また、東三河でも16億円余の被害があったと報じられています。東三河での特殊詐欺被害は例年約2億円程度であることを考えると、非常に大きな被害と言えます。
ここまで被害が拡大した背景には、実際の事業内容とは別に、国会議員や著名人、警察との関係をアピールしたり、一般の方には理解しづらいWeb3(虚偽)の事業説明が行われていたことなどがあります。
東三河でも紹介者の存在などがあり、被害拡大の一因になったと考えられます。
被害者の中には、将来のために大切に貯めてきた資産を失ってしまった方もいます。 このような被害を少しでも減らすため、騙されないための考え方をご紹介します。
詐欺を見抜くポイント
- 「高い利回り」を強調する話には注意する
- 「元本保証」をうたう投資話は疑う
- 紹介制度を利用した投資勧誘には十分注意する
特に、ネットワークビジネスのような紹介制度を利用した投資勧誘(実体のない商品を含む)は、詐欺である可能性が非常に高いと言えます。

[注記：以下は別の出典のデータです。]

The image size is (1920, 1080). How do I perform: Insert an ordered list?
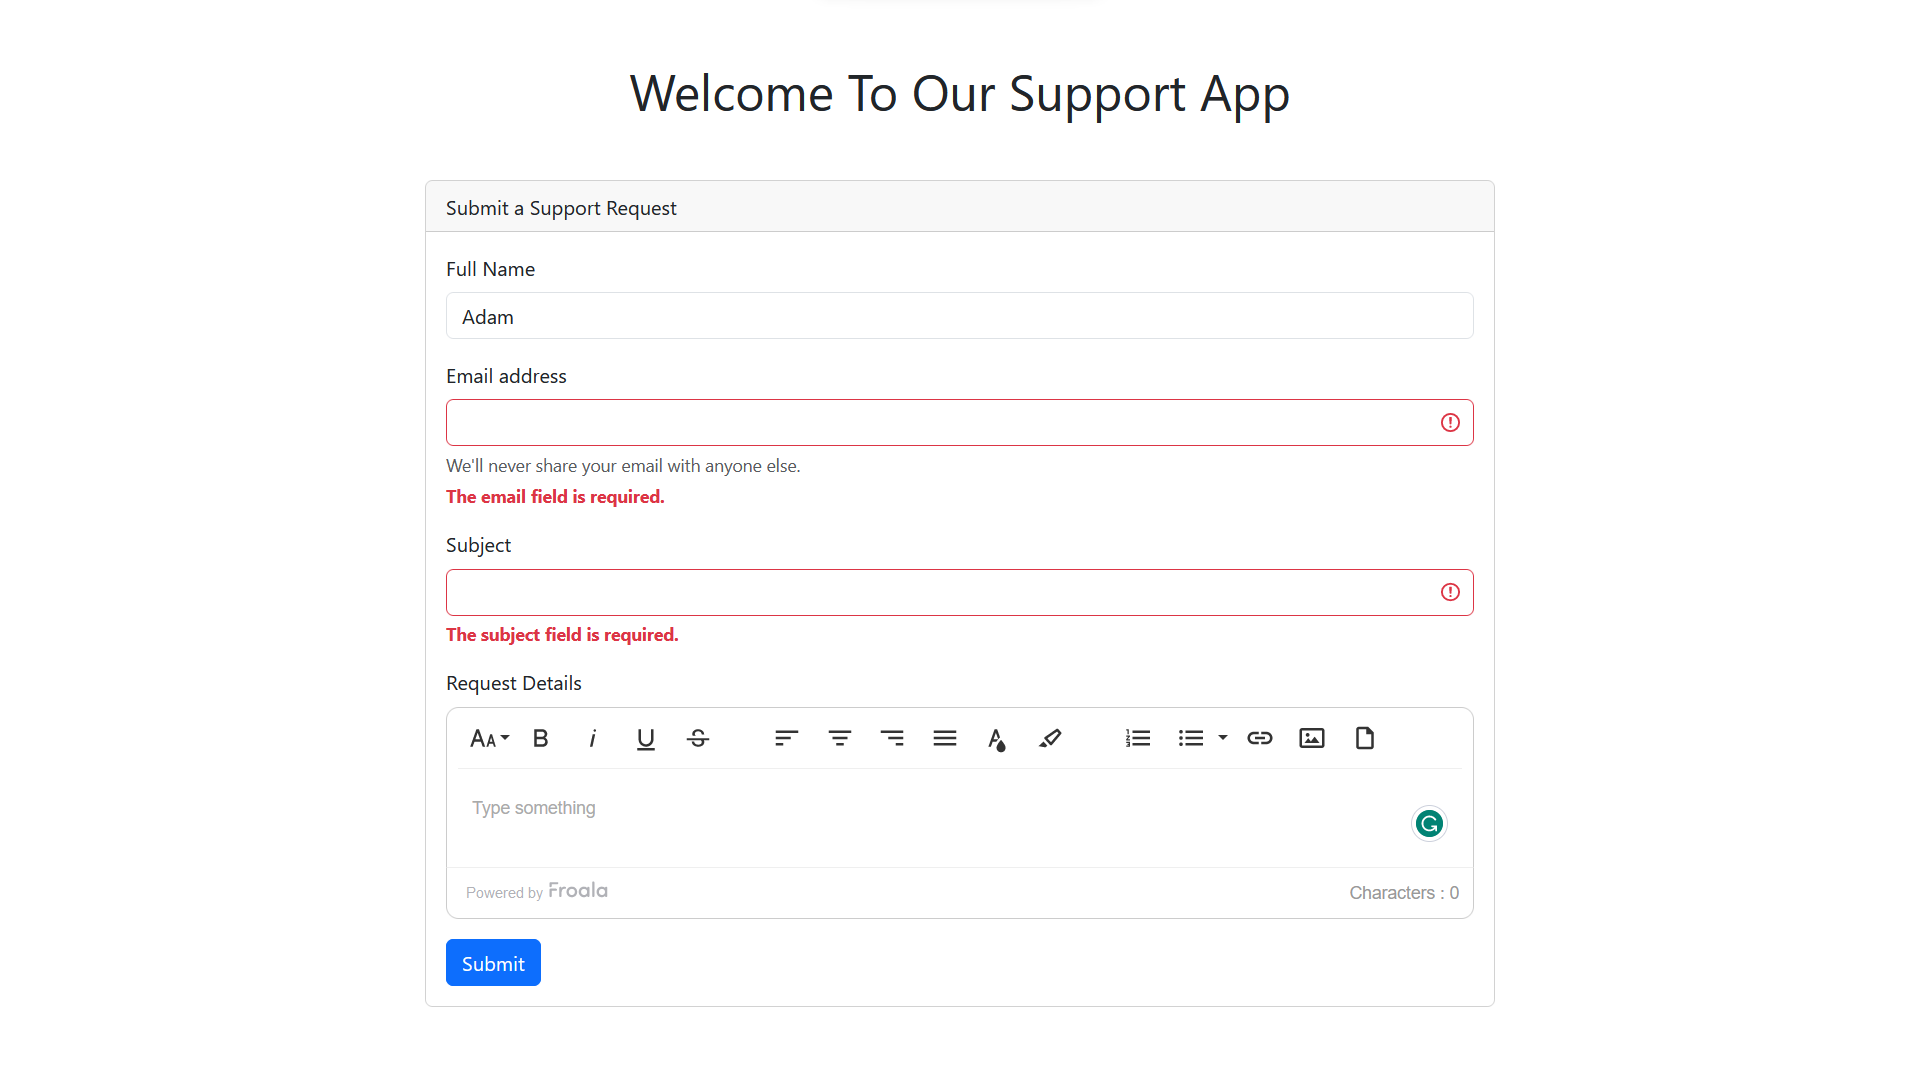1137,738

また、詐欺師は有名人や公人、大手企業との関係を強調することがあります。しかし、本当に信頼できるビジネスであれば、そのような肩書きを利用する必要はありません。
判断に迷った場合は、ご家族や古くからの友人など、信頼できる第三者へ相談することが大切です。
騙される人がいる限り、詐欺師は形を変えて何度でも現れます。
市民一人ひとりが、詐欺に対する防御力を高めることが重要だと考えています。
投資詐欺会社を調べる方法
投資や資産運用、利益分配などを業として行う事業者は、金融庁への登録が必要です。
「投資ではない」「権利収入だから登録不要」と説明されても、実態が投資であれば金融商品取引法の対象になる場合があります。

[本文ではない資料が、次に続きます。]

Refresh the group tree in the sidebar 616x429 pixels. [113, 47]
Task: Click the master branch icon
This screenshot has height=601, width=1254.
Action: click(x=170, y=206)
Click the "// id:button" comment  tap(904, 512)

金融庁の「金融事業者一括検索」で事業者名を検索し、登録の有無を確認することをおすすめします。

暗号資産(仮想通貨)の税制改正について
暗号資産(ビットコインなど)は、2008年のサトシ・ナカモトの論文をきっかけに誕生したと言われています。
近年は税率の高さが課題とされてきましたが、2028年以降は株式投資などと同じ「分離課税(一律約20%)」へ移行する予定となっています。
| 項目 | 現行制度 | 2028年以降 |
|---|---|---|
| 税率 | 最大55% | 一律20%(+復興特別所得税0.315%) |
| 対象取引 | すべての暗号資産取引 | 一部の暗号資産(ビットコイン等) |
| 海外取引所 | 総合課税 | 総合課税(対象外) |
税率が下がることで市場の活性化が期待される一方、市民が暗号資産に触れる機会も増えるため、リスクについて正しく知ることも重要になります。
海外取引所を利用する際の注意点
海外取引所を利用した場合、最大55%の課税が適用されるケースがあります。
また、暗号資産を海外から日本のウォレットへ送金する際、誤送金などにより資産が失われる事故も発生しています。
暗号資産は一度誤って送金すると、基本的には元に戻すことができません。
利益だけが確定し、その後資産を失ってしまった場合でも、税金だけが残る可能性があります。
市民の大切な資産が守られるよう、こうしたリスクについて市にも周知をお願いしました。